5. Job Submission with SLURM

SLURM (Simple Linux Utility for Resource Management) is the job scheduler on Falcon. It manages the queue of jobs waiting to run on the supercomputer and allocates computing resources fairly among users. This guide covers the basics of submitting and monitoring jobs.

5.1. Interactive vs. Batch Jobs

Before diving into commands, understand the two ways to use Falcon:

Interactive Jobs You run commands directly and see output immediately.

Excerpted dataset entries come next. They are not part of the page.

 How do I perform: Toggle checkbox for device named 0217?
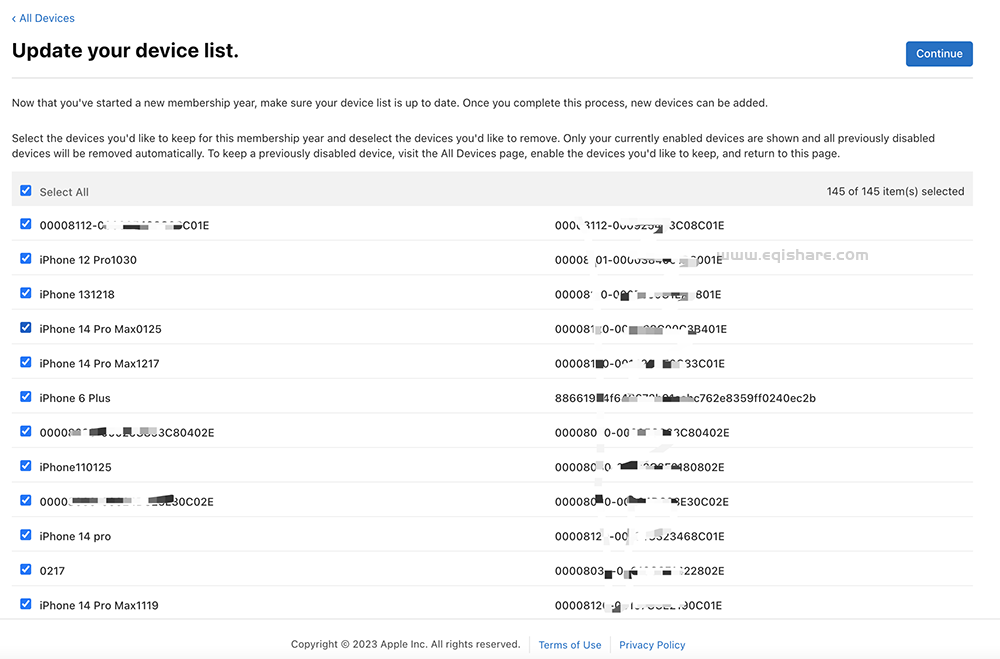(26, 570)
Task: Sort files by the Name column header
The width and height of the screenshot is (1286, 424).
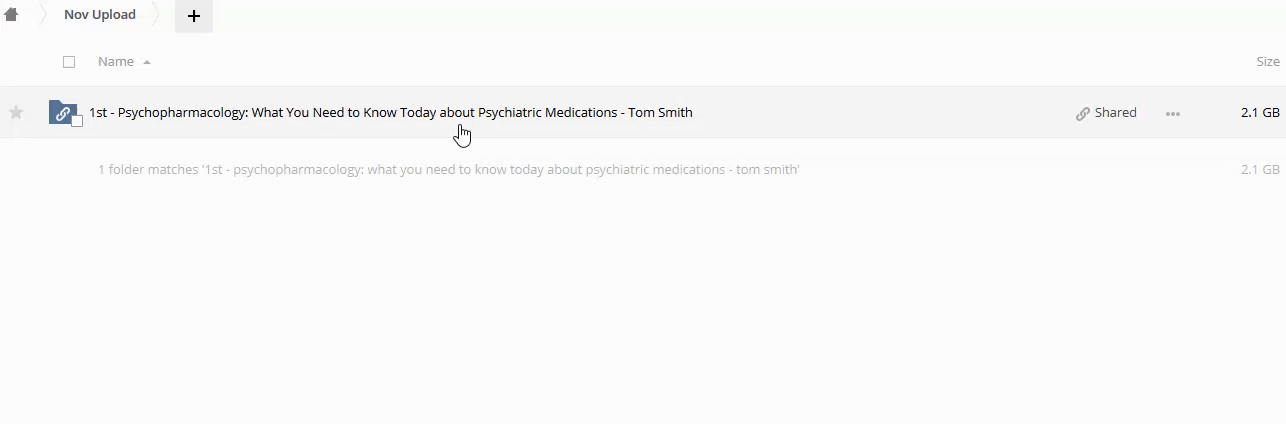Action: tap(116, 62)
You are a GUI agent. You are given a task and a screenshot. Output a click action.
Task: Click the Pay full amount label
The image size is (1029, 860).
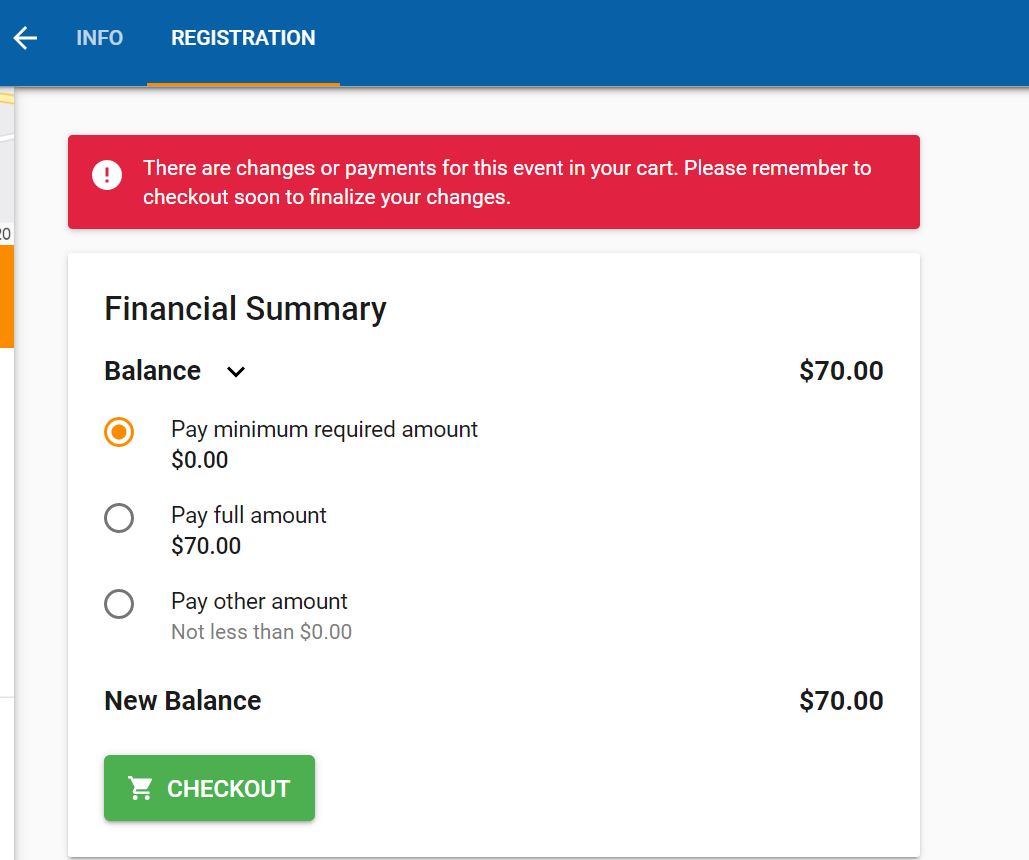tap(249, 515)

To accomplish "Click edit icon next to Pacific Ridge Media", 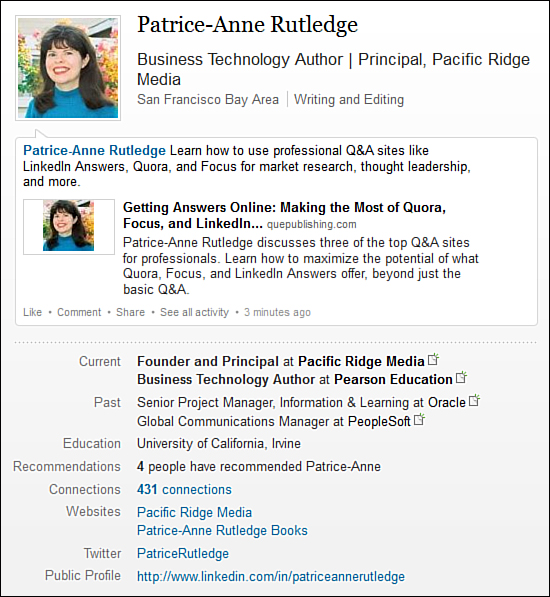I will point(433,359).
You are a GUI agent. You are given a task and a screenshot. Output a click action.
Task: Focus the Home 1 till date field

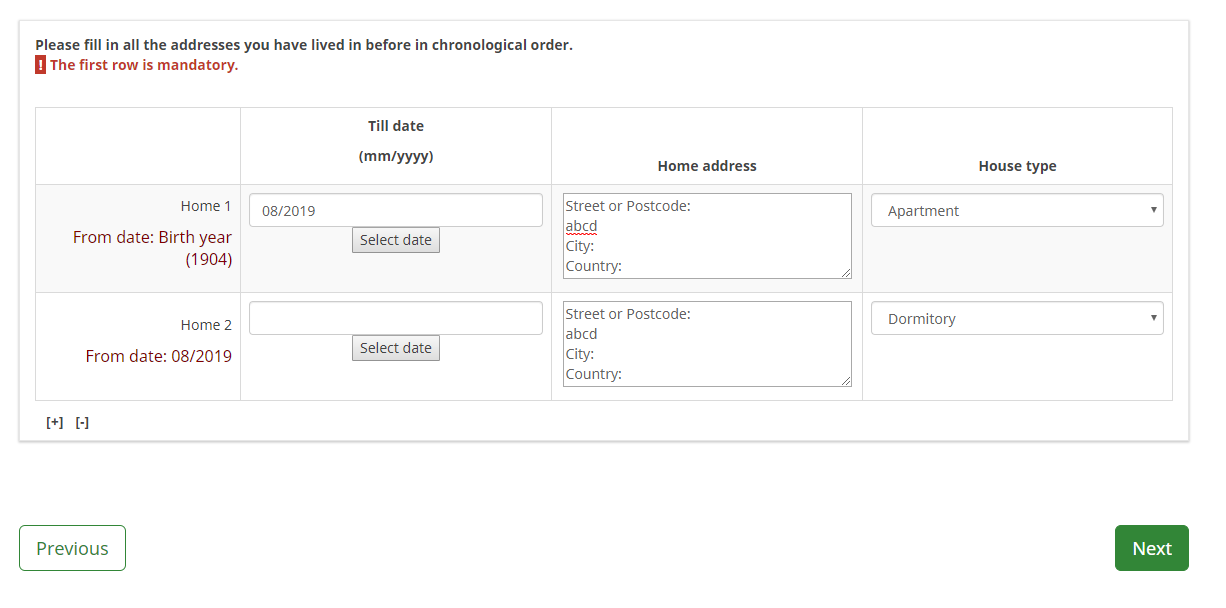point(395,211)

Good for: - Testing code before running full simulations - Debugging issues - Quick exploratory work - Interactive Python/MATLAB sessions

Batch Jobs You write a script with commands and submit it to the queue. The system runs it when resources are available. Good for: - Long-running simulations - Jobs that take hours or days - Running many jobs in sequence - Unattended computing

Most serious work on Falcon uses batch jobs because interactive sessions have time limits and you need to stay connected.

5.2. Interactive Jobs with srun

srun — Run a Command Interactively

Run a command directly on compute resources. Useful for testing and short tasks.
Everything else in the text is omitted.